Artificial design of useful viral genome

Recent advances in artificial DNA synthesis technology have made it possible to inexpensively and easily synthesize genes. Since most RNA virus genomes consist of several thousand bases, artificial DNA synthesis technology can be used to design new viral genomes. This is expected to control the virulence of RNA viruses.

However, replacing the gene sequences of the viral genome with completely different sequences is not possible, and there are many limitations to maintaining the infectivity of RNA viruses during viral genome design. For example, a large-scale substitution of genome sequence that would significantly alter the consensus sequence results in the loss of viral infectivity. Therefore, we are researching to clarify the limiting factors in the design of the viral genome and to overcome them.
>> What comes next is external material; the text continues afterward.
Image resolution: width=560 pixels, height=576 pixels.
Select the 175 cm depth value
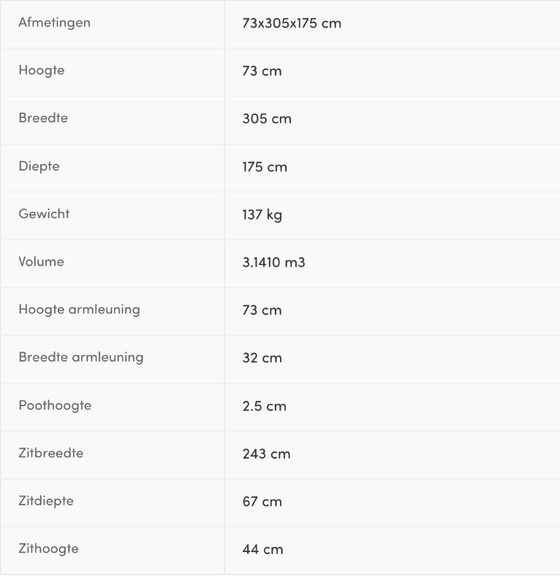(x=265, y=167)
We have been able to modify the cucumber mosaic virus (CMV), one of the representative plant RNA viruses. Introducing large-scale synonymous substitutions in the CMV genome results in less viral accumulation than the wild-type CMV. When these large-scale synonymously substituted mutants were passaged in the host plant, one or two amino acid mutations occurred in the coat protein, and the virus accumulation was restored (Mochizuki et al. 2018). By using these amino acid mutations in the coat protein, the infectivity of the CMV can be maintained even if the CMV genome is modified, making it possible to design a completely new CMV genome. Currently, we are artificially manipulating the GC content of the CMV genome to analyze its impact on the virulence of CMV.